Десять месяцев назад Ракель отправила детей к отцу во Флориду, на каникулы. Она смотрела, как дети идут по тоннелю к самолету, когда ее сын вдруг обернулся и выкрикнул: «На сколько поспорим, что я не вернусь?» Потом добавил: «Шучу».
Ракель крикнула ему вслед: «На сколько хочешь поспорить, что ты сейчас не сядешь в этот самолет?»
Сын сделал еще пару шагов. Потом снова обернулся: «Все-таки стоит поспорить».
Это была последняя фраза, которую он мне сказал, сообщила мне Ракель.
В ту пятницу представители Департамента по вопросам семьи и детей появились на пороге дома Ракель. Сын обвинил ее в жестоком обращении.
Он мог спросить меня, можно ли ему погулять до девяти вечера, сказала Ракель. Я отвечала «нет». Он спрашивал почему. Я говорила: «По улицам ходят люди, которые могут причинить тебе боль». Но я приносила ему больше боли, чем кто-либо еще. Слава богу, что они тогда ушли от меня. Он в безопасности. У него появился шанс побыть подростком. Он очень злой мальчик, потому что я его таким сделала. Моя дочь очень застенчивая, замкнутая, потому что я ее такой сделала.
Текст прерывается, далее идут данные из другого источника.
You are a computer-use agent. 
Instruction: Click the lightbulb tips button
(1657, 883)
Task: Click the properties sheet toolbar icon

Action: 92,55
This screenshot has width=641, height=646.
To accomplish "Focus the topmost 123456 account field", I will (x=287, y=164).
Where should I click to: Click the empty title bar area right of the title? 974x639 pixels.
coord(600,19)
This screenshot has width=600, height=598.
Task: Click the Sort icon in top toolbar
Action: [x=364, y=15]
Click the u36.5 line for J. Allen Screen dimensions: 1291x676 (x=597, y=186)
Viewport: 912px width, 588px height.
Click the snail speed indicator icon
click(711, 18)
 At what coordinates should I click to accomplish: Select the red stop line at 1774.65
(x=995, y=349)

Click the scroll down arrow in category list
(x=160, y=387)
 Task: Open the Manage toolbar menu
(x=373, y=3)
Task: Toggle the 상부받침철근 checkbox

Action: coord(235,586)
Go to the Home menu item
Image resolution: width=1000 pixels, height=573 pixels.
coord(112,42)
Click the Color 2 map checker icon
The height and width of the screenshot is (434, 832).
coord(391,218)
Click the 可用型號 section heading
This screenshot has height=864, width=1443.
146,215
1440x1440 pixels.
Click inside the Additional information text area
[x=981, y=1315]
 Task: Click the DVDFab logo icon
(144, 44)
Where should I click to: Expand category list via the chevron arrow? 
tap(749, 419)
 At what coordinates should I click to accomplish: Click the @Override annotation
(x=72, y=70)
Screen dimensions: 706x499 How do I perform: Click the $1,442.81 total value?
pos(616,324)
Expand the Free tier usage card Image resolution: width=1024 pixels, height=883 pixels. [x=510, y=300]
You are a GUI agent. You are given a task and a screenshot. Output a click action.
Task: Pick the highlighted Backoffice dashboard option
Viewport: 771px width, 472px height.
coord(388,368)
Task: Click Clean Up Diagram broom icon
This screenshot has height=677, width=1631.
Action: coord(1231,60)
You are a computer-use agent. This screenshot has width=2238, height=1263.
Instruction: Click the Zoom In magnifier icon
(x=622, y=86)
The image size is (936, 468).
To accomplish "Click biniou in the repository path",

Просто молюсь, чтобы они были нормальными.
Первые несколько месяцев заключения Ракель провела внизу, не в терапевтическом отделении.
Каково находиться там? спросил я ее.
Внизу хаос, ответила она. Хаос, граничащий с варварством. Девчонок внизу могут побить подносами для еды. Какая-нибудь одна решит, что ты ей не нравишься. Она отводит тебя в комнату, запирает дверь, и вы деретесь, а выигрывает та, что выйдет невредимой. Здесь, наверху, мы пьем кофе с кексом. Смотрим телевизор. Обмениваемся книжками. Как будто мы сидим в кафетерии колледжа с чашкой кофе. Очень изысканно!
Вдруг начался какой-то переполох. Женщина позади нас упала в обморок, и у нее случился приступ. Ее унесли на носилках.